*** Provided text ***
# Is there really anything special about mangalitsa's etc?



## dyrne (Feb 22, 2015)

So.. I've never really looked at specific pig breeds but I'm thinking of being a little picky next time and am looking at all the heritage breeds. Darker super marbled meat sounds great... anyone have experience with these vs say herefords or more common breeds and actually found them to be different on the same feed? I'm just looking at getting a handful of them and raising in a pastured / kitchen and garden scraps situation.


----------



## highlands (Jul 18, 2004)

Darker meat comes from feed and exercise as well as age. Many breeds get that in time on pasture.

Manga are a lard pig. Find if you want a lot of fat. Slow growth though.

I raise Yorkshire, Berkshire, Large Black, Tamworth, our cross lines and a few GOS & Duroc on a high pasture diet (80%pasture, 7%dairy, veggies, fruit, etc, no commercial feed, see http://SugarMtnFarm.com/pigs and read the diet section). The line of the pig makes more difference than the breed on this issue.


----------



## Ronney (Nov 26, 2004)

Your answer is in highland's post. Over 40-odd years of keeping pigs, I've had all those mentioned. I finally settled on Duroc and Yorkshire (which we call Large White) and the cross of both because that's what suited what we did and I liked the temperament. Choice of breed is a personal thing in all types of animal and doesn't necessarily mean that one is better than the other. Do your research on here, via Google and just by talking to people generally and then start experimenting until you find what suits you. 

Have fun, because pigs are fun animals to have around

Cheers,
Ronnie


----------



## haypoint (Oct 4, 2006)

Earning anything above market price involves salesmanship. Salesmanship can include education and it can include questionable benefits, stretched truth.
A guy in Michigan is marketing these harry, lard type Mangalitsas to upscale chefs. A guy in the northeast is marketing pork at a premium because he says they are pasture raised. That's salesmanship. It is often the difference between a profit or a loss.
You might get a sales increase by promoting your pork as not fed gluten or no growth hormones or antibiotic free, but the pork in the store is also those same things.
Many breeders of rare breed Mangalitsas depend on salesmanship to market their breeding stock, so promotions will exceed reality.


----------



## jkleven (Feb 28, 2016)

dyrne said:


> So.. I've never really looked at specific pig breeds but I'm thinking of being a little picky next time and am looking at all the heritage breeds. Darker super marbled meat sounds great... anyone have experience with these vs say herefords or more common breeds and actually found them to be different on the same feed? I'm just looking at getting a handful of them and raising in a pastured / kitchen and garden scraps situation.


Mangalitsa is an extreme lard breed that easily develops a large amount of fat, both exterior and intramuscular. As I understand it, this fat is not like the gristly fat that develops on a commercial type lean hog, (when fattened correctly) Mangalitsa fat is completely different and widely regarded as the finest pork fat of all. While a pigs diet is surely important in determining the quality of the final product, genetics play a large part as well when talking about a breed like Mangalitsa, it's just a totally different creature than a lean hog. If you were comparing a Hampshire to a Duroc or a Hereford I'd agree that diet is going to be the primary difference.
*** End of Provided text ***
**Aim of the exercise:** Translate into Spanish this sentence from the forum thread on Mangalitsa pigs: "Choice of breed is a personal thing in all types of animal and doesn't necessarily mean that one is better than the other."
*** Material supplied ***
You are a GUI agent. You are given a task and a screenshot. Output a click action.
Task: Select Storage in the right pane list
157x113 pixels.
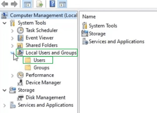[x=97, y=34]
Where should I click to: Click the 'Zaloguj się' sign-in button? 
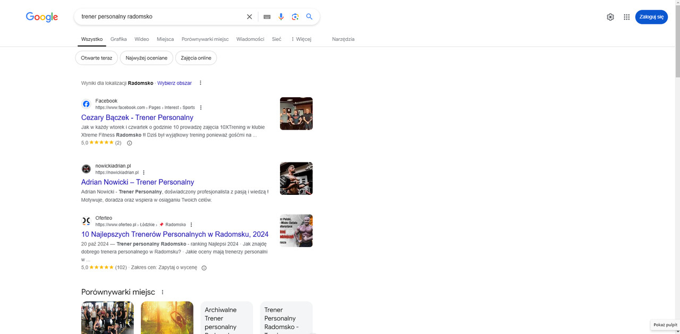pyautogui.click(x=651, y=17)
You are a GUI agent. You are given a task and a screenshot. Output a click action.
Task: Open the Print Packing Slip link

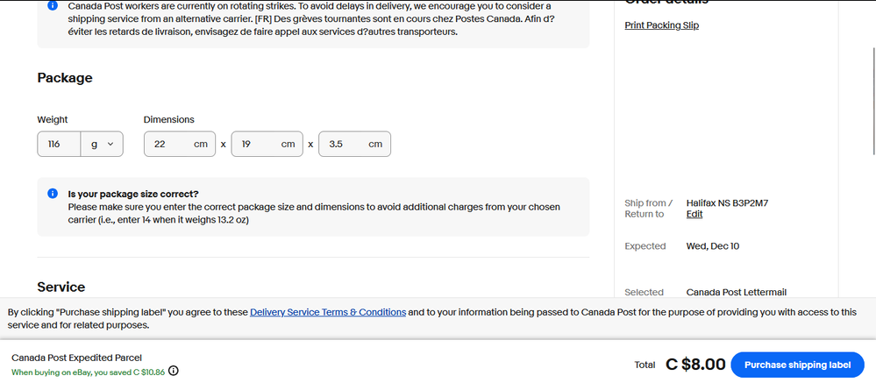[x=661, y=25]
*** End of Material supplied ***
**Response to this exercise:** La elección de la raza es algo personal en todo tipo de animales y no significa necesariamente que una sea mejor que la otra.